For this exercise, reproduce the records exactly as they stand and do not carry any images over.

== RECORDS PROVIDED ==

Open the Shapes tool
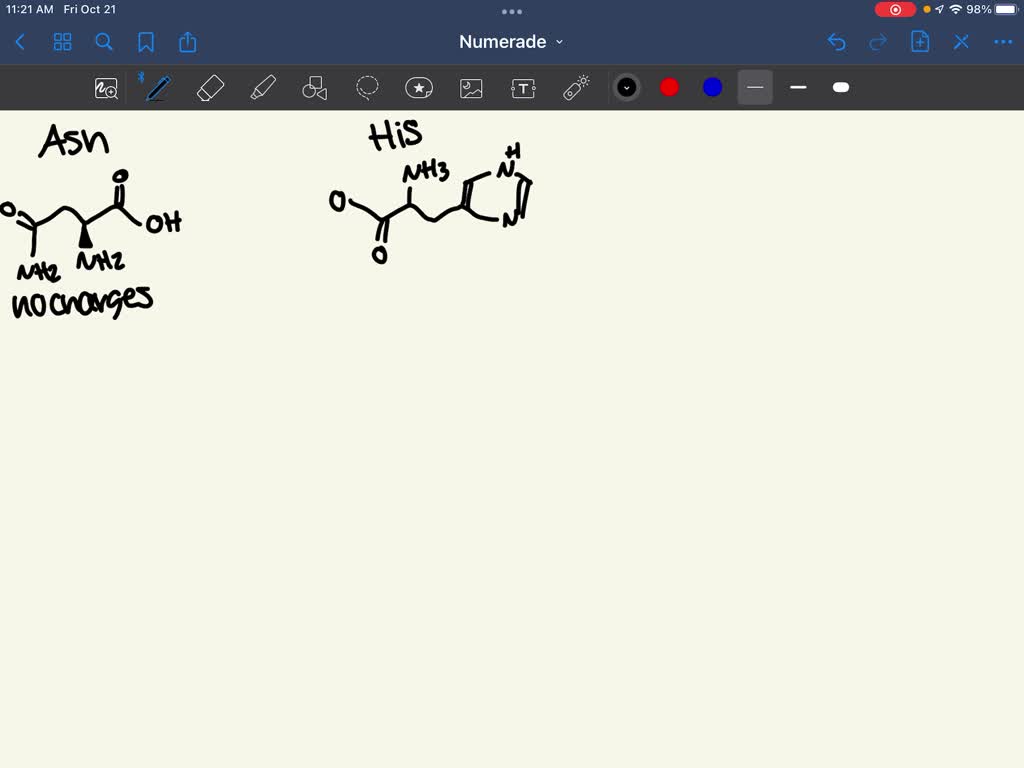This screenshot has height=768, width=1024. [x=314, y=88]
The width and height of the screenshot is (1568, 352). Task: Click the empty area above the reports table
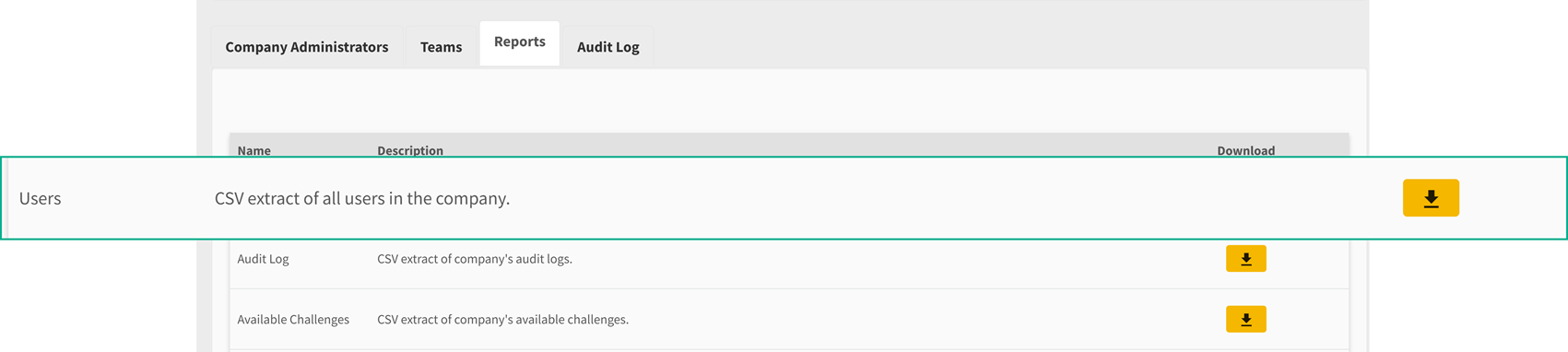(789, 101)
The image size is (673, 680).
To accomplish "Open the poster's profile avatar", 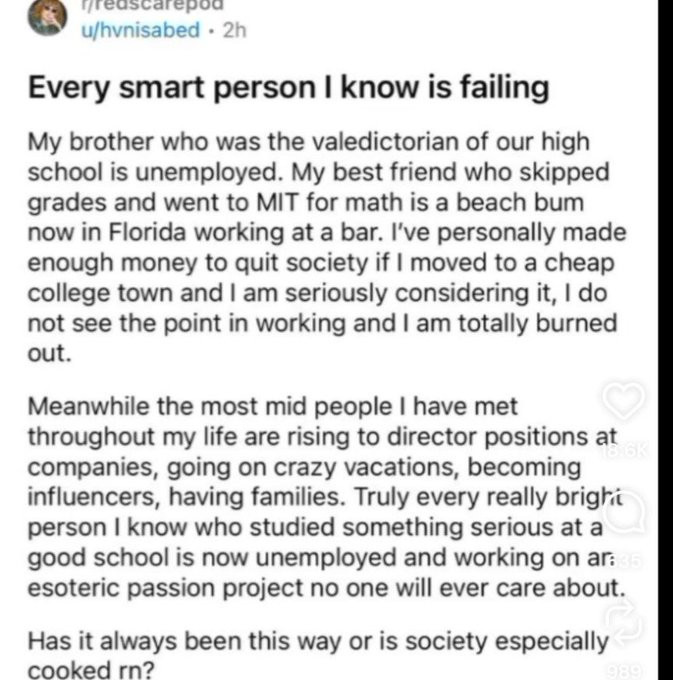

===

_EXERCISE SOLUTION_
Open the Shapes tool
This screenshot has height=768, width=1024. [x=314, y=88]
The width and height of the screenshot is (1568, 352). Task: Click the empty area above the reports table
(789, 101)
The image size is (673, 680).
To accomplish "Open the poster's profile avatar", 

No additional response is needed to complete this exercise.